# Graveyard Columns



## Headless (Sep 4, 2011)

I got two of these finally finished last weekend but hadn't downloaded the photos until tonight. Thanks so much to those who have posted various tutorials on this kind of thing. I don't have anything to top these with for this year but that is definitely on my list of to do things for next year.

Originally they were used for something else (my partner's ex is into all things Goddess) so I sanded them back, painted a "cement" colour and made the bases.


----------



## samhayne (Jul 3, 2008)

Original shape, well done.
I love it!


----------



## Dixie (Feb 18, 2009)

Excellent paint work - very realistic, and I also love the shape!


----------



## BrainSkillet (Oct 2, 2010)

These are great. The finish is really excellent


----------



## Death's Door (Mar 22, 2006)

Love it!!!!!


----------



## fick209 (Aug 31, 2009)

Really liking the original shape you gave them!! Very cool!

GIVEN TASK 1 |
Count the lines in the entries below that contain the string "orange", and give only that number.
GIVEN TASK 2 |
Continue the graveyard columns thread from its last reply onward.

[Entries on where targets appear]
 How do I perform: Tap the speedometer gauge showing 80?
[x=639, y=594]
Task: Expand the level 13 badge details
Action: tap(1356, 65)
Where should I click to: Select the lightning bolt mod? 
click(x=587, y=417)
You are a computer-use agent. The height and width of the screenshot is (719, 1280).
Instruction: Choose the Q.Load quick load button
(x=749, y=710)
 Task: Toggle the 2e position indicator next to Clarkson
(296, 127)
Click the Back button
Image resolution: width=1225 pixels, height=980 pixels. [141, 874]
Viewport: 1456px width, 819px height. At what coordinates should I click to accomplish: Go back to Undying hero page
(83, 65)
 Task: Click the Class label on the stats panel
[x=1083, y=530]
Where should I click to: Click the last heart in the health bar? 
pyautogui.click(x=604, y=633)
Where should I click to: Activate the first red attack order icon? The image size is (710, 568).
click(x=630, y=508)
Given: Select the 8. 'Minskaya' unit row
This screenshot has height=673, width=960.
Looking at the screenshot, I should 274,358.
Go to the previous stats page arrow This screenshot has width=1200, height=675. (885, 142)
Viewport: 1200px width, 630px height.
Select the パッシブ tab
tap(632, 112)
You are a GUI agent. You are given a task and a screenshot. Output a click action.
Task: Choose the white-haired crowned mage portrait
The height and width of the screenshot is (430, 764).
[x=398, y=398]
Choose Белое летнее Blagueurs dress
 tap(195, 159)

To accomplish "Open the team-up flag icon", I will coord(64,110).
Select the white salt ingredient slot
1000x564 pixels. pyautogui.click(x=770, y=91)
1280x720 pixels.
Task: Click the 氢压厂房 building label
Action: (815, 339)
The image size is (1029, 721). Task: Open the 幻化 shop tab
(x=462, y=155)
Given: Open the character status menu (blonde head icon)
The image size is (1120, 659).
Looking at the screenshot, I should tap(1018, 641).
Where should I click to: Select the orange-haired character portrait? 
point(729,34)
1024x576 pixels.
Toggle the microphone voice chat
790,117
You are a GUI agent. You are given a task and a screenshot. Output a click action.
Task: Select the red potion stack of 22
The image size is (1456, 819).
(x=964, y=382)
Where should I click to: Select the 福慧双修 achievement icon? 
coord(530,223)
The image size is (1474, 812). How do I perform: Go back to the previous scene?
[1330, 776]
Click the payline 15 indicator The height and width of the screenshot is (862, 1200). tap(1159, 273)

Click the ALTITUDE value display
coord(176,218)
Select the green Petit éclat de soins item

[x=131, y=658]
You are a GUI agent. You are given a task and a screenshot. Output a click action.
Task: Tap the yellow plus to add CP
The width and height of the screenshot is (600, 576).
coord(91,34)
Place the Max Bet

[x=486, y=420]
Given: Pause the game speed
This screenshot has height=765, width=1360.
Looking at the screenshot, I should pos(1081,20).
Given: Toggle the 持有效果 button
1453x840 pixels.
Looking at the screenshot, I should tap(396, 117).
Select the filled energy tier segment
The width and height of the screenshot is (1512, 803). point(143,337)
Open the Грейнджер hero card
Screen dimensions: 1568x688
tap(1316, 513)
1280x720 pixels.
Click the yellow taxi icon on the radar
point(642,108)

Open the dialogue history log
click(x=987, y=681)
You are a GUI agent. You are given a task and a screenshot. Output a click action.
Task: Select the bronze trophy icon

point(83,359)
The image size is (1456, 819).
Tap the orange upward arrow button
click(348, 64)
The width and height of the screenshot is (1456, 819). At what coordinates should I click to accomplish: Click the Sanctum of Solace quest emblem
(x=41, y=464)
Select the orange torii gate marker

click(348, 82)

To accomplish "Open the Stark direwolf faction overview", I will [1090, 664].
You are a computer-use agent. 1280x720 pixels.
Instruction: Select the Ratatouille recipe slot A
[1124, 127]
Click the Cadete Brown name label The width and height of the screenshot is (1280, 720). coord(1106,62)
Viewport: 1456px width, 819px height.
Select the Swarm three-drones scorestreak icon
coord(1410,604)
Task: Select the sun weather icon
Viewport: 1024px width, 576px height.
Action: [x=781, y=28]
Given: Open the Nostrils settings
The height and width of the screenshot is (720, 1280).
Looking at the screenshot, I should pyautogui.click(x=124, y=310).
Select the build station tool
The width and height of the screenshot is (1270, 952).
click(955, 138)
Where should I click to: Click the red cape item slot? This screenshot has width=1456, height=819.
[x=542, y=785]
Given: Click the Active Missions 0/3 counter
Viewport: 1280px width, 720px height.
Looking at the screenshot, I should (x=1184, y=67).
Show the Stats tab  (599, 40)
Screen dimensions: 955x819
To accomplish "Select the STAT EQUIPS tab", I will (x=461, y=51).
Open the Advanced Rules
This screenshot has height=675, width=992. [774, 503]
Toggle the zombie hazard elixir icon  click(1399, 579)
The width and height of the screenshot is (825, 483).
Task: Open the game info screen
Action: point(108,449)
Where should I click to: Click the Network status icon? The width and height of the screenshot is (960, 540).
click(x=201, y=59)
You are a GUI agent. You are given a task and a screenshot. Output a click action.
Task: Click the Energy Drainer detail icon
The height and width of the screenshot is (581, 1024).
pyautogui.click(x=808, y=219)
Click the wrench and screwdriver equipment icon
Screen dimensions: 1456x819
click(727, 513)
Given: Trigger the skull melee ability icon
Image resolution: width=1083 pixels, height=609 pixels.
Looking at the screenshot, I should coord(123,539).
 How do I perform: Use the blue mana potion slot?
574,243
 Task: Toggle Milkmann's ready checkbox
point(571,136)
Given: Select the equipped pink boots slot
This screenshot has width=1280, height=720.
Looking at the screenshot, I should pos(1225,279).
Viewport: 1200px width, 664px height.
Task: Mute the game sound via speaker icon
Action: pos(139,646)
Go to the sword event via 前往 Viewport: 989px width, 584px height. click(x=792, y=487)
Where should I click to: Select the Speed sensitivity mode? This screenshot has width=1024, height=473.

WRITTEN RESPONSE 1 |
3

WRITTEN RESPONSE 2 |
----------



## HalloweenZombie (Jul 22, 2007)

It's nice to see something different once in a while. Good work!


----------



## Spooky1 (Aug 25, 2008)

Those are definitely unique. I like them, they have a ancient feel to them.


----------



## Dreadnight (Jul 9, 2006)

Great work! Very "stone" looking.


----------



## ScreamingScarecrow (Oct 1, 2008)

Wow those cemetery column props are great! I like the unique shape.
Can wait to see pictures of them in action on Halloween!


----------



## Lady Nyxie (Aug 30, 2006)

Too cool.


----------



## walterb (Jul 27, 2010)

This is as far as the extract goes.